▶ [Task prompt]
Please repeat the listing below word for word, line by line, from the first line to the last.

▶ [Items]
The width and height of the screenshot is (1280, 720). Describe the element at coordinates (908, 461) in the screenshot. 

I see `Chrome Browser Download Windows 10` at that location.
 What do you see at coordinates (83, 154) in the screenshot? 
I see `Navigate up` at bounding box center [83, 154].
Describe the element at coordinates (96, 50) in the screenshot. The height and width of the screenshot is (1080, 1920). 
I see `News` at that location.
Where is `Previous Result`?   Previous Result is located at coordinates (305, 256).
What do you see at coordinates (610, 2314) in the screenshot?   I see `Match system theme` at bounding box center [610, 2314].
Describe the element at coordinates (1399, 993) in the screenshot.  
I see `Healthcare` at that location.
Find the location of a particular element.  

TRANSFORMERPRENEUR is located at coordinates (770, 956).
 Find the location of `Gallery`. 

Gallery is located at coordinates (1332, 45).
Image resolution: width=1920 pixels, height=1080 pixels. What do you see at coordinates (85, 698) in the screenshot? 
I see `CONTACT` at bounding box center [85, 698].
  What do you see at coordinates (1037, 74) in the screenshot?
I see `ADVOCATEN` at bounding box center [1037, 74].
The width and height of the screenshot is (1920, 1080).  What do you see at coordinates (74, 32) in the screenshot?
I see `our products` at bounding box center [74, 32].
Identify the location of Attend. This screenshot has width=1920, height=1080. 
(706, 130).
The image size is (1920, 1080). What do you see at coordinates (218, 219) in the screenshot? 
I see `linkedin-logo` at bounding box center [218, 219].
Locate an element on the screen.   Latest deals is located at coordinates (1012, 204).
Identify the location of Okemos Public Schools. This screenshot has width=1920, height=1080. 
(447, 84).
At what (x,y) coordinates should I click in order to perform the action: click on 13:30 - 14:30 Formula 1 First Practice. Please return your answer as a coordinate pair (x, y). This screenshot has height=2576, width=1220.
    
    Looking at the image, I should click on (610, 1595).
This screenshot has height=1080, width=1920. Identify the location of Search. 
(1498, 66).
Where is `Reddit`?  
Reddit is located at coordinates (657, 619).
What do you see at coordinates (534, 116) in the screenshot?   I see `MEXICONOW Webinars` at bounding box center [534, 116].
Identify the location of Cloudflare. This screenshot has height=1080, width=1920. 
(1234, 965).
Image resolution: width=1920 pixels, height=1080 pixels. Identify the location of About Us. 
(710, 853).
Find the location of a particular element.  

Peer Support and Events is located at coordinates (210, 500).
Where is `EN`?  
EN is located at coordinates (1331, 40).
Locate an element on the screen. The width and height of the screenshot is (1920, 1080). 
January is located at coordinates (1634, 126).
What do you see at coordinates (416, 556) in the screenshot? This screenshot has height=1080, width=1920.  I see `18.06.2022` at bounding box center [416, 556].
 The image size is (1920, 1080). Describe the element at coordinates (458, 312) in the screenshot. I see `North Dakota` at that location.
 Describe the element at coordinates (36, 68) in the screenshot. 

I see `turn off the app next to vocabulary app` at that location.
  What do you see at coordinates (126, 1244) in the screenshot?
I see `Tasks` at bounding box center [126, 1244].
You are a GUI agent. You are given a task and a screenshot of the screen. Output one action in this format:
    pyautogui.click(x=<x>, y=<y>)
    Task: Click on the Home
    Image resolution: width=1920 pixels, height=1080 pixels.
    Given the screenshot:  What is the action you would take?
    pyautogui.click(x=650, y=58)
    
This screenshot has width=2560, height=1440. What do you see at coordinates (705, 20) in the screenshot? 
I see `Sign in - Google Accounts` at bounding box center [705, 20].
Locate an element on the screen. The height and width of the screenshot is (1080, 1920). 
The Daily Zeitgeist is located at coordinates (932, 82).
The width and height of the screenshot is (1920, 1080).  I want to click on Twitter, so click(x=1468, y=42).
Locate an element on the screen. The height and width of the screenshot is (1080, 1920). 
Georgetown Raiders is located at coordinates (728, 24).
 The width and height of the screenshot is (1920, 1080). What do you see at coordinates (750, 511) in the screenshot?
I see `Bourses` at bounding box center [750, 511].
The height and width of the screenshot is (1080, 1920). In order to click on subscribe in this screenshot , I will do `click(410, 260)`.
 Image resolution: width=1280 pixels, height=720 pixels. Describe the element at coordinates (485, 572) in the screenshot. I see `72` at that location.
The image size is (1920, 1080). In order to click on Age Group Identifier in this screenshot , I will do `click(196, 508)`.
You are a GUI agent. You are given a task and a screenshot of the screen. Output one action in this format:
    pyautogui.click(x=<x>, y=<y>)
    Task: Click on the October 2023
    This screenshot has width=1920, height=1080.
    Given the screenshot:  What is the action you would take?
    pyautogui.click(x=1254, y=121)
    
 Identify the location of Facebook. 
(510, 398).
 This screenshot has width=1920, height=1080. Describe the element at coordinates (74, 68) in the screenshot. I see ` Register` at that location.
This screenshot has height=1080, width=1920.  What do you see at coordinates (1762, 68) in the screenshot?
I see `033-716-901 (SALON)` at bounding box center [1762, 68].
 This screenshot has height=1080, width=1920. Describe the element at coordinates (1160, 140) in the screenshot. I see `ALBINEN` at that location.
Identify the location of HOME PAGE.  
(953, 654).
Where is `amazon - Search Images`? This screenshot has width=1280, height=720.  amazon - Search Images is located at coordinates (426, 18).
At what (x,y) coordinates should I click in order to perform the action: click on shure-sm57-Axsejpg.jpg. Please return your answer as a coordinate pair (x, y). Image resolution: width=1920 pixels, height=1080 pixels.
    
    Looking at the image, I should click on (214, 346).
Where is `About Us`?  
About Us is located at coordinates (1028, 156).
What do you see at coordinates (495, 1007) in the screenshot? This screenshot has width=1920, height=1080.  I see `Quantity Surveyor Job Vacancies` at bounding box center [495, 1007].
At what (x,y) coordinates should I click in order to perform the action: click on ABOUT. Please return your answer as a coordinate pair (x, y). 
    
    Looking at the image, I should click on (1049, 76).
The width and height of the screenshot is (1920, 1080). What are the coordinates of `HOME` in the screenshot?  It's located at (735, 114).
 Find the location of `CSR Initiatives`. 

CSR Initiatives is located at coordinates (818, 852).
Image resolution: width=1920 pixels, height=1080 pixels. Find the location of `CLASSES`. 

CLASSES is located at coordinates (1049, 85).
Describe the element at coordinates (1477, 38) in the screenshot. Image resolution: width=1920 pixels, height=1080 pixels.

▶ [Result of this exercise]
The width and height of the screenshot is (1280, 720). Describe the element at coordinates (908, 461) in the screenshot. 

I see `Chrome Browser Download Windows 10` at that location.
 What do you see at coordinates (83, 154) in the screenshot? 
I see `Navigate up` at bounding box center [83, 154].
Describe the element at coordinates (96, 50) in the screenshot. The height and width of the screenshot is (1080, 1920). 
I see `News` at that location.
Where is `Previous Result`?   Previous Result is located at coordinates (305, 256).
What do you see at coordinates (610, 2314) in the screenshot?   I see `Match system theme` at bounding box center [610, 2314].
Describe the element at coordinates (1399, 993) in the screenshot.  
I see `Healthcare` at that location.
Find the location of a particular element.  

TRANSFORMERPRENEUR is located at coordinates (770, 956).
 Find the location of `Gallery`. 

Gallery is located at coordinates (1332, 45).
Image resolution: width=1920 pixels, height=1080 pixels. What do you see at coordinates (85, 698) in the screenshot? 
I see `CONTACT` at bounding box center [85, 698].
  What do you see at coordinates (1037, 74) in the screenshot?
I see `ADVOCATEN` at bounding box center [1037, 74].
The width and height of the screenshot is (1920, 1080).  What do you see at coordinates (74, 32) in the screenshot?
I see `our products` at bounding box center [74, 32].
Identify the location of Attend. This screenshot has width=1920, height=1080. 
(706, 130).
The image size is (1920, 1080). What do you see at coordinates (218, 219) in the screenshot? 
I see `linkedin-logo` at bounding box center [218, 219].
Locate an element on the screen.   Latest deals is located at coordinates (1012, 204).
Identify the location of Okemos Public Schools. This screenshot has width=1920, height=1080. 
(447, 84).
At what (x,y) coordinates should I click in order to perform the action: click on 13:30 - 14:30 Formula 1 First Practice. Please return your answer as a coordinate pair (x, y). This screenshot has height=2576, width=1220.
    
    Looking at the image, I should click on (610, 1595).
This screenshot has height=1080, width=1920. Identify the location of Search. 
(1498, 66).
Where is `Reddit`?  
Reddit is located at coordinates (657, 619).
What do you see at coordinates (534, 116) in the screenshot?   I see `MEXICONOW Webinars` at bounding box center [534, 116].
Identify the location of Cloudflare. This screenshot has height=1080, width=1920. 
(1234, 965).
Image resolution: width=1920 pixels, height=1080 pixels. Identify the location of About Us. 
(710, 853).
Find the location of a particular element.  

Peer Support and Events is located at coordinates (210, 500).
Where is `EN`?  
EN is located at coordinates (1331, 40).
Locate an element on the screen. The width and height of the screenshot is (1920, 1080). 
January is located at coordinates (1634, 126).
What do you see at coordinates (416, 556) in the screenshot? This screenshot has height=1080, width=1920.  I see `18.06.2022` at bounding box center [416, 556].
 The image size is (1920, 1080). Describe the element at coordinates (458, 312) in the screenshot. I see `North Dakota` at that location.
 Describe the element at coordinates (36, 68) in the screenshot. 

I see `turn off the app next to vocabulary app` at that location.
  What do you see at coordinates (126, 1244) in the screenshot?
I see `Tasks` at bounding box center [126, 1244].
You are a GUI agent. You are given a task and a screenshot of the screen. Output one action in this format:
    pyautogui.click(x=<x>, y=<y>)
    Task: Click on the Home
    Image resolution: width=1920 pixels, height=1080 pixels.
    Given the screenshot:  What is the action you would take?
    pyautogui.click(x=650, y=58)
    
This screenshot has width=2560, height=1440. What do you see at coordinates (705, 20) in the screenshot? 
I see `Sign in - Google Accounts` at bounding box center [705, 20].
Locate an element on the screen. The height and width of the screenshot is (1080, 1920). 
The Daily Zeitgeist is located at coordinates (932, 82).
The width and height of the screenshot is (1920, 1080).  I want to click on Twitter, so click(x=1468, y=42).
Locate an element on the screen. The height and width of the screenshot is (1080, 1920). 
Georgetown Raiders is located at coordinates (728, 24).
 The width and height of the screenshot is (1920, 1080). What do you see at coordinates (750, 511) in the screenshot?
I see `Bourses` at bounding box center [750, 511].
The height and width of the screenshot is (1080, 1920). In order to click on subscribe in this screenshot , I will do `click(410, 260)`.
 Image resolution: width=1280 pixels, height=720 pixels. Describe the element at coordinates (485, 572) in the screenshot. I see `72` at that location.
The image size is (1920, 1080). In order to click on Age Group Identifier in this screenshot , I will do `click(196, 508)`.
You are a GUI agent. You are given a task and a screenshot of the screen. Output one action in this format:
    pyautogui.click(x=<x>, y=<y>)
    Task: Click on the October 2023
    This screenshot has width=1920, height=1080.
    Given the screenshot:  What is the action you would take?
    pyautogui.click(x=1254, y=121)
    
 Identify the location of Facebook. 
(510, 398).
 This screenshot has width=1920, height=1080. Describe the element at coordinates (74, 68) in the screenshot. I see ` Register` at that location.
This screenshot has height=1080, width=1920.  What do you see at coordinates (1762, 68) in the screenshot?
I see `033-716-901 (SALON)` at bounding box center [1762, 68].
 This screenshot has height=1080, width=1920. Describe the element at coordinates (1160, 140) in the screenshot. I see `ALBINEN` at that location.
Identify the location of HOME PAGE.  
(953, 654).
Where is `amazon - Search Images`? This screenshot has width=1280, height=720.  amazon - Search Images is located at coordinates (426, 18).
At what (x,y) coordinates should I click in order to perform the action: click on shure-sm57-Axsejpg.jpg. Please return your answer as a coordinate pair (x, y). Image resolution: width=1920 pixels, height=1080 pixels.
    
    Looking at the image, I should click on (214, 346).
Where is `About Us`?  
About Us is located at coordinates (1028, 156).
What do you see at coordinates (495, 1007) in the screenshot? This screenshot has width=1920, height=1080.  I see `Quantity Surveyor Job Vacancies` at bounding box center [495, 1007].
At what (x,y) coordinates should I click in order to perform the action: click on ABOUT. Please return your answer as a coordinate pair (x, y). 
    
    Looking at the image, I should click on (1049, 76).
The width and height of the screenshot is (1920, 1080). What are the coordinates of `HOME` in the screenshot?  It's located at (735, 114).
 Find the location of `CSR Initiatives`. 

CSR Initiatives is located at coordinates (818, 852).
Image resolution: width=1920 pixels, height=1080 pixels. Find the location of `CLASSES`. 

CLASSES is located at coordinates (1049, 85).
Describe the element at coordinates (1477, 38) in the screenshot. Image resolution: width=1920 pixels, height=1080 pixels.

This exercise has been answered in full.